## [Instructions for the task]
Copy only the lines from the one with "You are a GUI" through the end of the records, exactly as they stand. No pictures belong in the copy.

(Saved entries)

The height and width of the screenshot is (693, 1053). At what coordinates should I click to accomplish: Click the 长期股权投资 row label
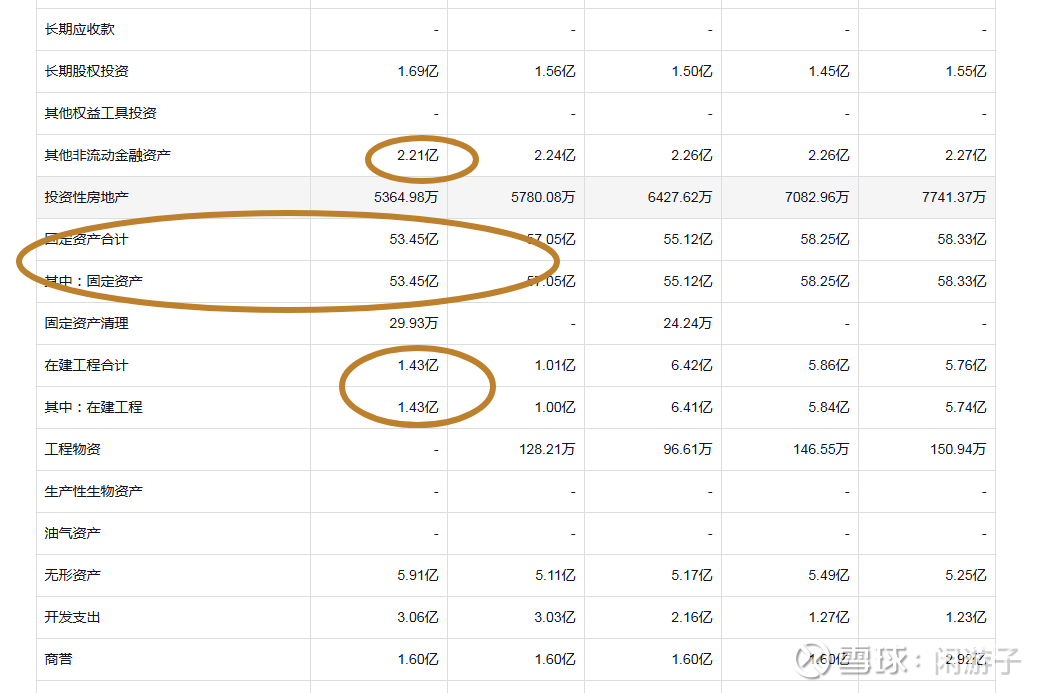(x=86, y=72)
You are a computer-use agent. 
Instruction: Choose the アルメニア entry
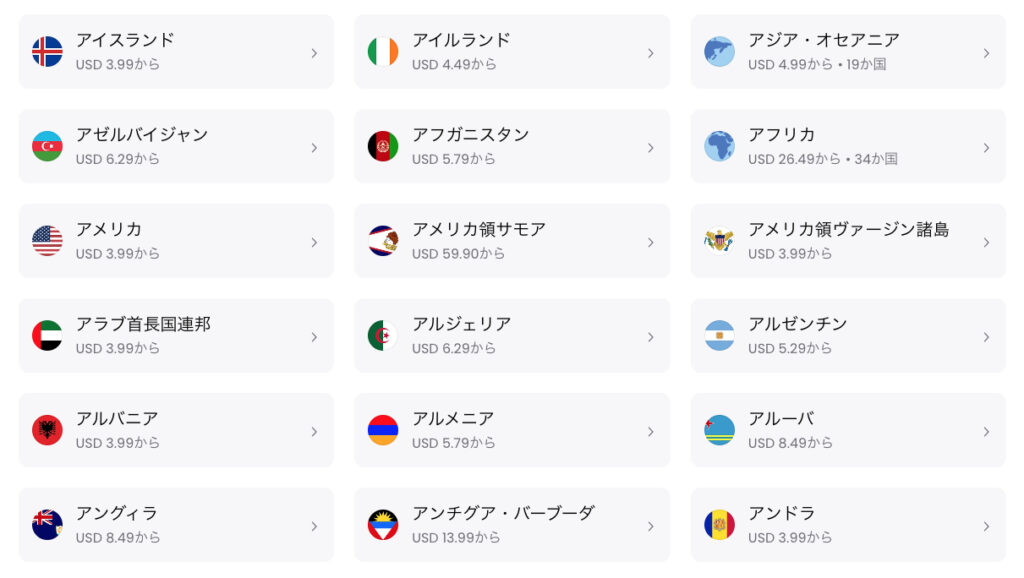pos(512,430)
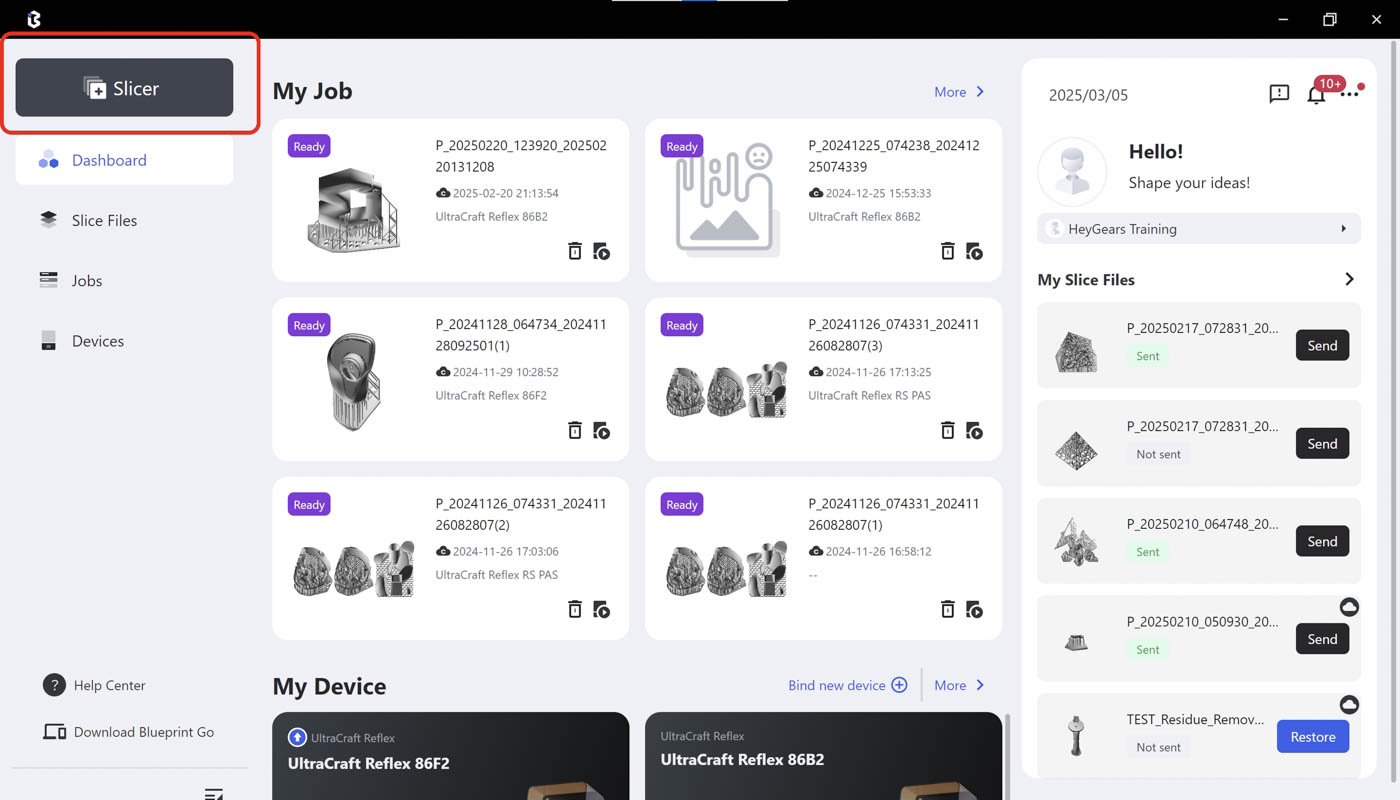This screenshot has width=1400, height=800.
Task: Restore the TEST_Residue_Remov file
Action: pos(1312,737)
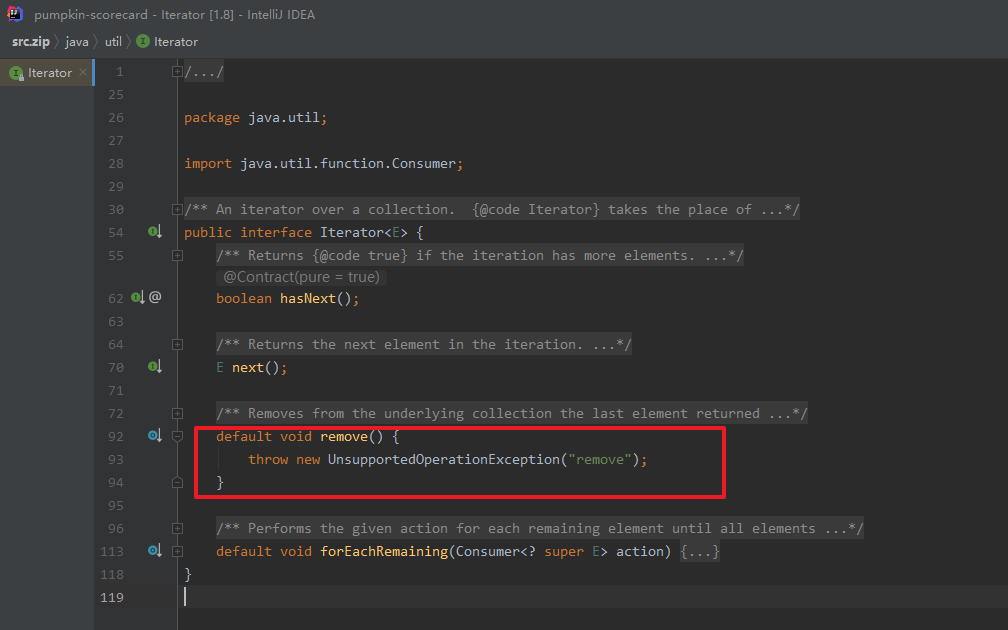Collapse the remove() method body
Viewport: 1008px width, 630px height.
[177, 436]
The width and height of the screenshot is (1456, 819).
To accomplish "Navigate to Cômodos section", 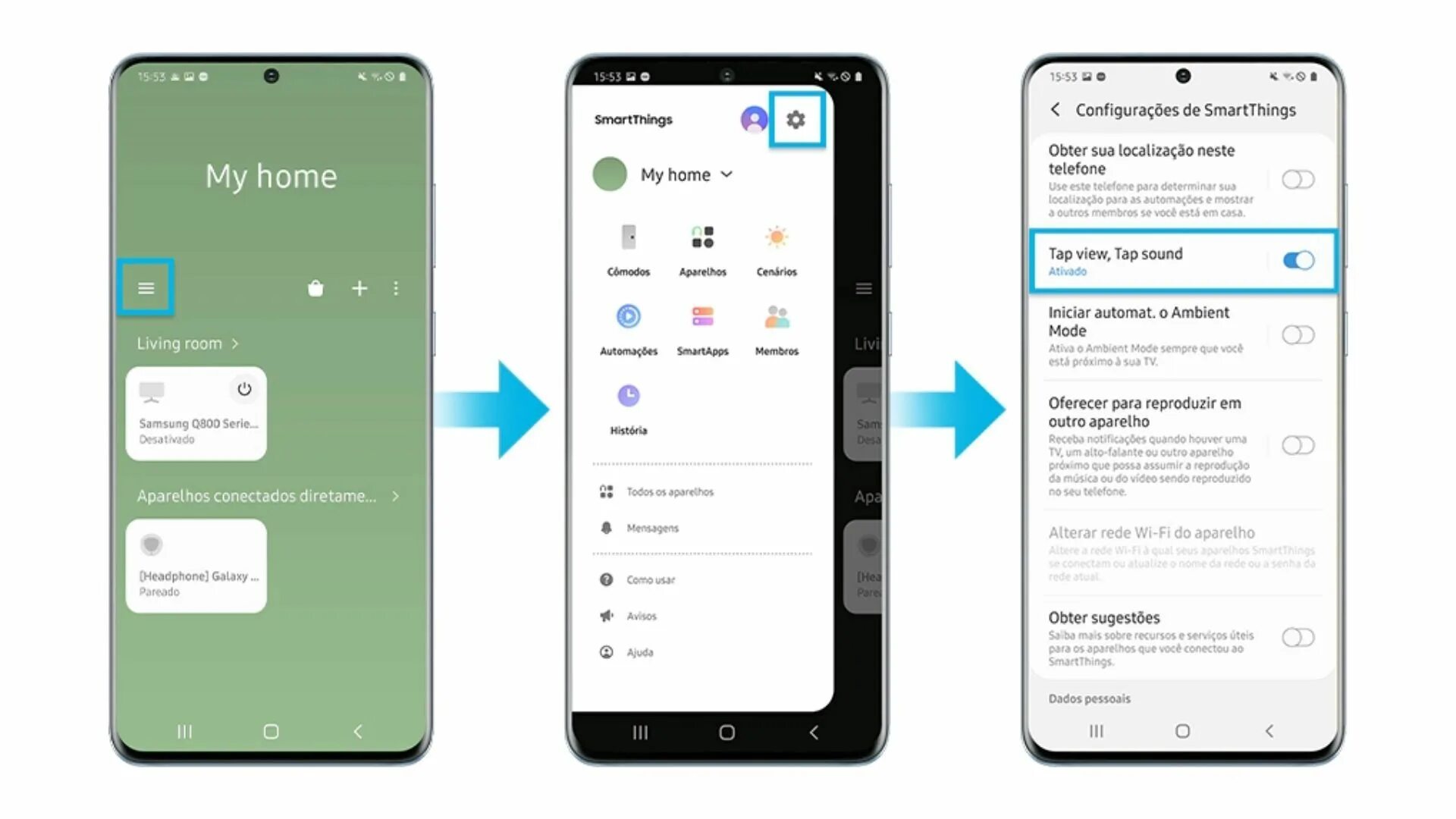I will coord(627,248).
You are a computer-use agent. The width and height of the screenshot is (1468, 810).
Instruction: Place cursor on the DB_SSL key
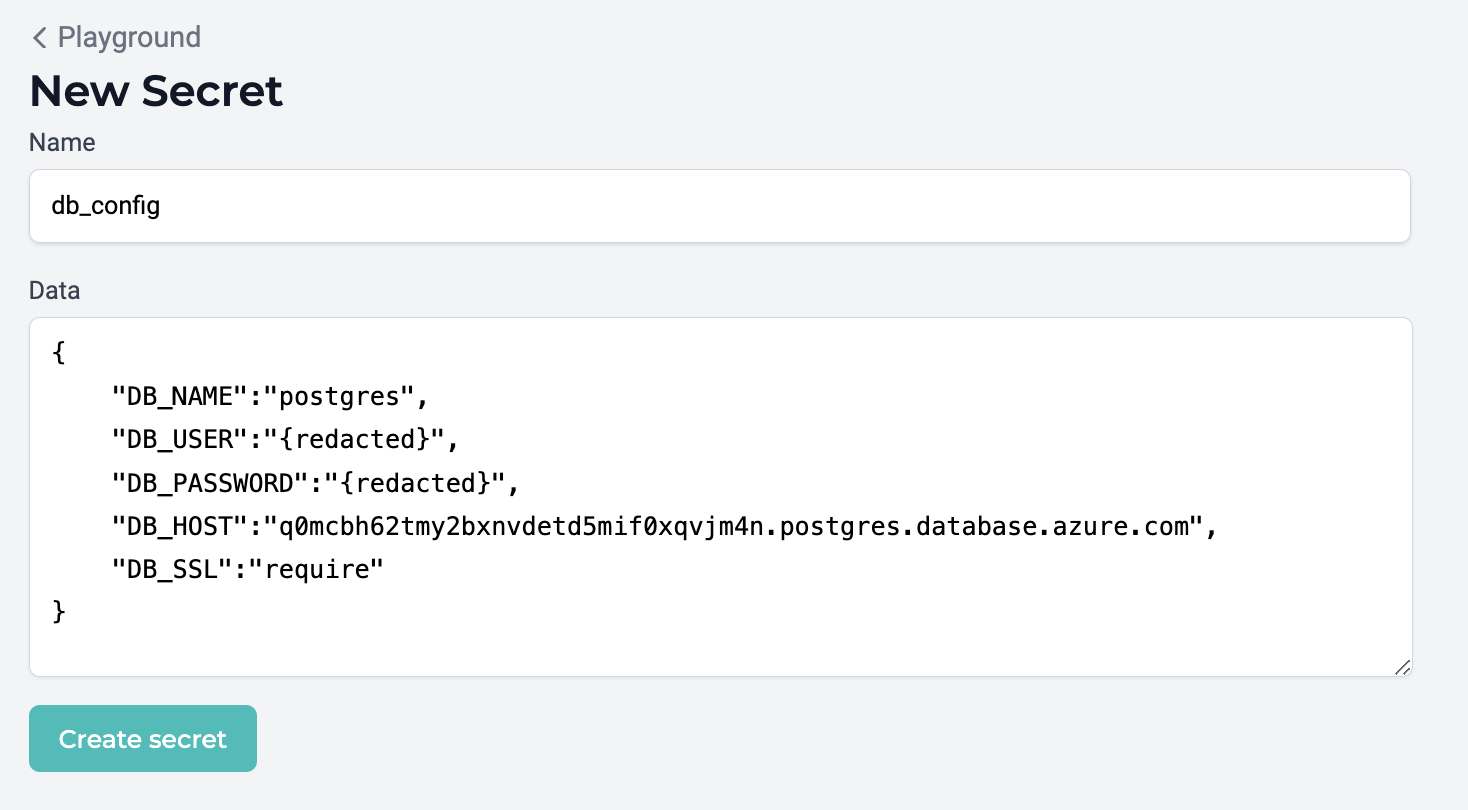[172, 570]
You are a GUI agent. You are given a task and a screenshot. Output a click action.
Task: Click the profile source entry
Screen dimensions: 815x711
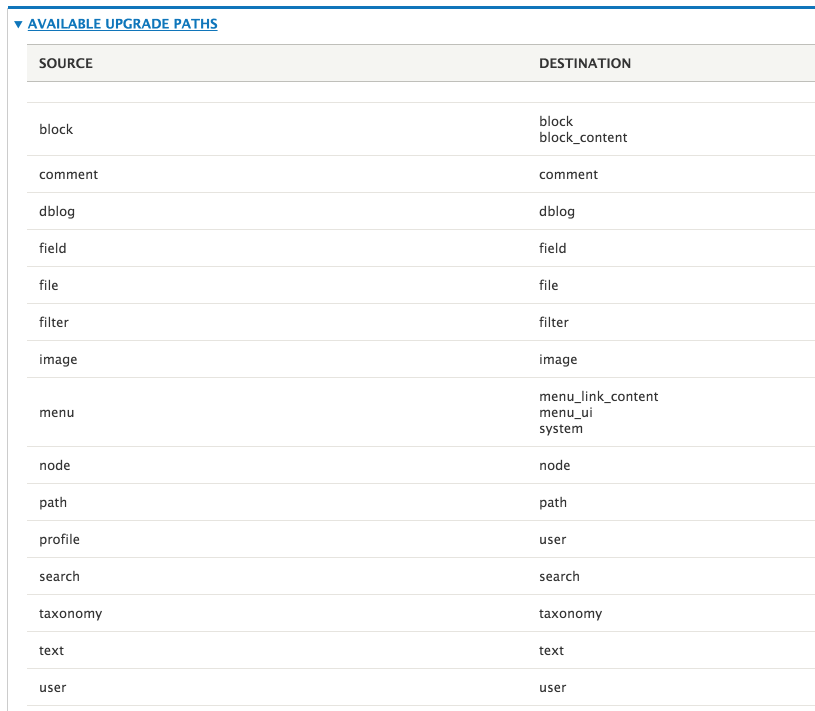point(58,539)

## [Written reply]
You are a GUI agent. You are given a task and a screenshot. Output a click action.
Task: Click the profile source entry
Screen dimensions: 815x711
point(58,539)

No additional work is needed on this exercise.